• [Directions]:
Output every entry below exactly as it is written.

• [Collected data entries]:
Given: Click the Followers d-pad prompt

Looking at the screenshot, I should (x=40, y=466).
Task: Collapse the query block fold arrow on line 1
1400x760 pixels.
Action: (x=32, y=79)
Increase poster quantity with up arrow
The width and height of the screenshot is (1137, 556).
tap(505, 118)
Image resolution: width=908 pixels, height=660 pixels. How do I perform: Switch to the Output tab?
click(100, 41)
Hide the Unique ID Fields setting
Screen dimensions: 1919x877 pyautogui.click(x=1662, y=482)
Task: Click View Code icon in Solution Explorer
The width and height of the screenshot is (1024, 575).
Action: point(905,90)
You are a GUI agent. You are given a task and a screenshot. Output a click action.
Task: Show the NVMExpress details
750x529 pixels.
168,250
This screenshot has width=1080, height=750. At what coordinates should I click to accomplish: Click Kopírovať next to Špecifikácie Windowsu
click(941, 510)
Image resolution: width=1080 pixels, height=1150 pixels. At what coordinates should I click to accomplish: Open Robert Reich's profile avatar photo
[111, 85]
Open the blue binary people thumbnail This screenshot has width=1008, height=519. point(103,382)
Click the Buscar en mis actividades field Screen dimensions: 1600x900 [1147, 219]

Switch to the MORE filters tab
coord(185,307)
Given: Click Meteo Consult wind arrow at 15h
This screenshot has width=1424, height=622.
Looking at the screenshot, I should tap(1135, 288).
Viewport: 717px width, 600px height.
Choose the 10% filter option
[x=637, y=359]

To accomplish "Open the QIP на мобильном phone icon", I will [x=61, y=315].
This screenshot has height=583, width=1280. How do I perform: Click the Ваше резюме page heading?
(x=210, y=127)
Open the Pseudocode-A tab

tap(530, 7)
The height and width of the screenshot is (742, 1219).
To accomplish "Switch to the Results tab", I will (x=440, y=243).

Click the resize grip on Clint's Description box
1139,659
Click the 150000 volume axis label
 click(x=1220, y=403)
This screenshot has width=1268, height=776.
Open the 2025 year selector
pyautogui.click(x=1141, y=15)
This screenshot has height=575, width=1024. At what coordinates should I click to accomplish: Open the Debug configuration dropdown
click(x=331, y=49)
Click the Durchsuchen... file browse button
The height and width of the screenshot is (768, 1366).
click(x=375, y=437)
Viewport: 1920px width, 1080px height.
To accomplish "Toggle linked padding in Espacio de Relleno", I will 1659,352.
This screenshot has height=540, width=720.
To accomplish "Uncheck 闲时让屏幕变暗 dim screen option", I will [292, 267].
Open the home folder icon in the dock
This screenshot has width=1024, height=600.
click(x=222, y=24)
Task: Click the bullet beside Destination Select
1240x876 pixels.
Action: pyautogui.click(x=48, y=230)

• [Reply to the exercise]:
Given: Click the Followers d-pad prompt

Looking at the screenshot, I should (x=40, y=466).
Task: Collapse the query block fold arrow on line 1
1400x760 pixels.
Action: (x=32, y=79)
Increase poster quantity with up arrow
The width and height of the screenshot is (1137, 556).
tap(505, 118)
Image resolution: width=908 pixels, height=660 pixels. How do I perform: Switch to the Output tab?
click(100, 41)
Hide the Unique ID Fields setting
Screen dimensions: 1919x877 pyautogui.click(x=1662, y=482)
Task: Click View Code icon in Solution Explorer
The width and height of the screenshot is (1024, 575).
Action: point(905,90)
You are a GUI agent. You are given a task and a screenshot. Output a click action.
Task: Show the NVMExpress details
750x529 pixels.
168,250
This screenshot has width=1080, height=750. At what coordinates should I click to accomplish: Click Kopírovať next to Špecifikácie Windowsu
click(941, 510)
Image resolution: width=1080 pixels, height=1150 pixels. At what coordinates should I click to accomplish: Open Robert Reich's profile avatar photo
[111, 85]
Open the blue binary people thumbnail This screenshot has width=1008, height=519. point(103,382)
Click the Buscar en mis actividades field Screen dimensions: 1600x900 [1147, 219]

Switch to the MORE filters tab
coord(185,307)
Given: Click Meteo Consult wind arrow at 15h
This screenshot has width=1424, height=622.
Looking at the screenshot, I should tap(1135, 288).
Viewport: 717px width, 600px height.
Choose the 10% filter option
[x=637, y=359]

To accomplish "Open the QIP на мобильном phone icon", I will [x=61, y=315].
This screenshot has height=583, width=1280. How do I perform: Click the Ваше резюме page heading?
(x=210, y=127)
Open the Pseudocode-A tab

tap(530, 7)
The height and width of the screenshot is (742, 1219).
To accomplish "Switch to the Results tab", I will (x=440, y=243).

Click the resize grip on Clint's Description box
1139,659
Click the 150000 volume axis label
 click(x=1220, y=403)
This screenshot has width=1268, height=776.
Open the 2025 year selector
pyautogui.click(x=1141, y=15)
This screenshot has height=575, width=1024. At what coordinates should I click to accomplish: Open the Debug configuration dropdown
click(x=331, y=49)
Click the Durchsuchen... file browse button
The height and width of the screenshot is (768, 1366).
click(x=375, y=437)
Viewport: 1920px width, 1080px height.
To accomplish "Toggle linked padding in Espacio de Relleno", I will 1659,352.
This screenshot has height=540, width=720.
To accomplish "Uncheck 闲时让屏幕变暗 dim screen option", I will [292, 267].
Open the home folder icon in the dock
This screenshot has width=1024, height=600.
click(x=222, y=24)
Task: Click the bullet beside Destination Select
1240x876 pixels.
Action: pyautogui.click(x=48, y=230)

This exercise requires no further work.